If all goes well, Wazny ought to be able to narrow the wood’s “fell date” down to a year and even a season based on its tree rings. That can be crucial data when it comes to authenticating paintings as the work of a particular artist.

Each painting costs several hundred dollars to date, with this job at the N.C. Museum of Art funded by the Mellon Endowment. Noelle Ocon, a conservator at the museum, recalls that on a previous visit Wazny helped confirm that a 17th-century painting called “The Armorer’s Shop” was actually two different paintings glued together. They were even painted by two different artists, 20 years apart.

Some years back, Wazny also debunked a couple of supposed Rembrandts. It turned out that the wood they were painted on was not harvested until decades after the painter’s death in 1669.

“The owner thought he had some lost Rembrandt paintings,” Wazny said. “But in reality, they were 30 or 40 years too late.”

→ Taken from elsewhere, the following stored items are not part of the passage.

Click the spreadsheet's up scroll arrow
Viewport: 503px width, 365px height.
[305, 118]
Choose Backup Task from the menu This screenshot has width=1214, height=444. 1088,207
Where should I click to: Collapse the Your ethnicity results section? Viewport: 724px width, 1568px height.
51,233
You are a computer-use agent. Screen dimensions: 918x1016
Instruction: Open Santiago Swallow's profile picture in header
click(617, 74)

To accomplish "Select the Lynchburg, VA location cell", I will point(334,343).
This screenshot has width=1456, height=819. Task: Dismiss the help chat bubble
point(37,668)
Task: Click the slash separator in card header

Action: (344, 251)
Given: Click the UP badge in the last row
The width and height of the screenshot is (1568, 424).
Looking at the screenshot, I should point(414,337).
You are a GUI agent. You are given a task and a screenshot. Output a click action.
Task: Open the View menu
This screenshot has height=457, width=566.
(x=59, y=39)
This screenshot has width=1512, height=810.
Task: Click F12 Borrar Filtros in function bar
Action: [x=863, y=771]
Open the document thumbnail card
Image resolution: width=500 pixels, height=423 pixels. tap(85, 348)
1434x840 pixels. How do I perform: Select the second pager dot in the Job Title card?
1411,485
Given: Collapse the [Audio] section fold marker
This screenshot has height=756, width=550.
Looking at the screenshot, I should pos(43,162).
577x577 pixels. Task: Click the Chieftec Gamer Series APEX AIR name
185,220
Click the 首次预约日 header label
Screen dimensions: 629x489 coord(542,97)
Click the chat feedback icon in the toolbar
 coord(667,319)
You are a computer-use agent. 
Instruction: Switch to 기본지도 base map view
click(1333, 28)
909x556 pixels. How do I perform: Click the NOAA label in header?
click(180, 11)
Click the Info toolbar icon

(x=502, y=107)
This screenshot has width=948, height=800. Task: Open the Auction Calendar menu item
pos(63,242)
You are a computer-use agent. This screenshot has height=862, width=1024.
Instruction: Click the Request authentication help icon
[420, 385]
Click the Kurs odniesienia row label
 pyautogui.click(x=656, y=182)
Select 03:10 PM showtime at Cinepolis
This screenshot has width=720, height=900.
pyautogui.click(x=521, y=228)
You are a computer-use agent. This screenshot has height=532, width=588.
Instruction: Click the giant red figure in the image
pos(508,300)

Wazny sometimes gets relevant data from the backs of paintings, where the wood might bear evidence of woodworking tools or trademarks from timber merchants.

But most of his information comes from painstakingly measuring hundreds of tree rings (most a millimeter or so in width) and crunching the numbers.

Dendrochronology is a family business for Wazny, whose father was a professor of wood and forest pathology in their native Poland.

The younger Wazny often went along when his father worked in the forest, and he moved in that direction himself. Dendrochronology was something he discovered while a student, and he was fascinated by how much information could be gleaned from counting and measuring tree rings.

That was three decades ago, when dendrochronology was an incredibly laborious process that involved graphing tree-ring data by hand on transparent paper and viewing it on light tables.

Nowadays, it’s all on computer – except, of course, for the students Wazny teaches in Poland and at the University of Arizona.

“It’s bad for my students, but I ask them to start this way,” Wazny said. “Graphing by hand and taking it to the light table is time-consuming but still the best way to learn dendrochronology.”

Once you have a set of tree-ring measurements, you plug them into software that compares the numbers to pre-existing databases of tree-ring chronologies. Depending on which data curves match up, you can narrow down the era and location of a given piece of wood. (It should come as no surprise that Wazny’s laptop computer has cartoon sketches of trees as a screen-saver.)

“To get results, you need to have chronologies of typical trees growing in a particular region,” Wazny said, entering measurements from “Christ and the Woman of Samaria” into his computer for comparative purposes. “Different wood species have different patterns – oak, pine, spruce, firs. This one is oak from the northwestern part of Germany.”

Even with computers, it’s not fast work. These chronological databases take years, not months, to assemble. But the more tree chronologies enter the database, the more precise dendrochronology becomes.

“Dendrochronology and conservation both take a lot of patience,” said Ocon. “Counting rings can be like watching paint dry. Yeah, it’s more interesting. But just as time-consuming.”